May 7, 2026

Design a Distributed Rate Limiter

Interview notes on rate limiting algorithms, storage choices, consistency tradeoffs, and API placement.

Why This Problem Matters

A rate limiter is one of the first protection layers in a large system. It prevents abuse, protects backend services, and enforces fair usage.

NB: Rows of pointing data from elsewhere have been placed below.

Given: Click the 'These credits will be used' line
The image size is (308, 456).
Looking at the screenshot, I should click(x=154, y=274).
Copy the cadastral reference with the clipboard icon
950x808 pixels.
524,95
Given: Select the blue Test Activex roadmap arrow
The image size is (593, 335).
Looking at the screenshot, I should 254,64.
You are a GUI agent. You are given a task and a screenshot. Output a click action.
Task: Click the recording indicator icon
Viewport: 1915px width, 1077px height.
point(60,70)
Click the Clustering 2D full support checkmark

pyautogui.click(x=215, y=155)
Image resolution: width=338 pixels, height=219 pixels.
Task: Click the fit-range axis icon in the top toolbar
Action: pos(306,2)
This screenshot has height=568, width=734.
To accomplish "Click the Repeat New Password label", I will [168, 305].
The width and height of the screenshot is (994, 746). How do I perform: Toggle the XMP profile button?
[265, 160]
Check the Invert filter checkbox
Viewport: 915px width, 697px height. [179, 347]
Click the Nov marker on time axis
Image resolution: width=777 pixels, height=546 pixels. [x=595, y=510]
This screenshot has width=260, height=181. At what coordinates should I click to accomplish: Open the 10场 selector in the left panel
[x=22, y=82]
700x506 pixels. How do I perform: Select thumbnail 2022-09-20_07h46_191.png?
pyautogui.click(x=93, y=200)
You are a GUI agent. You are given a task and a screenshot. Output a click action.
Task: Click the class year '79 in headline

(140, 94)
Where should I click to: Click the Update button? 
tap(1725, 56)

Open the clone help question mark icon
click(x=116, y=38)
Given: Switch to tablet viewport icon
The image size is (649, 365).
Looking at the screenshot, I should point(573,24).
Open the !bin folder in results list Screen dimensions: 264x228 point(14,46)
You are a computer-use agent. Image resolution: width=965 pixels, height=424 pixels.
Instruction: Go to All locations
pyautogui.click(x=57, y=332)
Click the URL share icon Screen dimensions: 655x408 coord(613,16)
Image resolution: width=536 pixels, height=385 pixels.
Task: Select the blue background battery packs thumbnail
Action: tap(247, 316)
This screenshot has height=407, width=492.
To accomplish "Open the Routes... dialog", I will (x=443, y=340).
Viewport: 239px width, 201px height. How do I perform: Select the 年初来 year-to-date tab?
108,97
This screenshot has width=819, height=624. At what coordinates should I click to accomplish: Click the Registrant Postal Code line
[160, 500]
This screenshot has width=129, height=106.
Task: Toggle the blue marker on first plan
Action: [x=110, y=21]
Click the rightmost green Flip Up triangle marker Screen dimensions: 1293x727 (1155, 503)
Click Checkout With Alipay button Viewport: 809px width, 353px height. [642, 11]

The hard parts are the algorithm, atomicity, and availability.

Clarify the Problem

Before designing anything, ask:

  1. Is the limiter global or service-specific?
  2. Is it per user, per IP, or per API key?
  3. Do we need strong consistency or is slight over-counting acceptable?
  4. What is the traffic scale?

Requirements

Functional requirements:

  • Identify a client
  • Apply per-client or per-endpoint limits
  • Return HTTP 429 when the limit is exceeded

Non-functional requirements:

  • Very low latency overhead
  • High availability
  • High request throughput

Where to Place It

The usual placement options are:

  • API gateway
  • Middleware in each service
  • Dedicated rate limiter service

The practical answer is often gateway for global limits plus a dedicated limiter for finer-grained rules.

Client Identification

Common identifiers:

  • User ID from JWT
  • IP address from X-Forwarded-For
  • API key from X-API-Key

You can combine these for user-level, IP-level, endpoint-level, and global limits.

Algorithms

Fixed Window Counter

Simple and efficient, but it has the boundary burst problem.

Sliding Window Log

Accurate, but memory-expensive because every request timestamp is stored.

Sliding Window Counter

Good balance of accuracy, memory, and speed.

Token Bucket

Usually the best interview answer. It allows bursts while preserving a sustained rate.

Atomicity

If multiple nodes update the same bucket, the read-modify-write cycle must be atomic. Redis Lua scripts are a common solution because the entire script executes as one atomic operation.

Final Answer

The best answer is usually: make the policy explicit, choose a low-latency algorithm, store counters in Redis or a similar fast store, and keep the limiter highly available even if some limits are slightly approximate.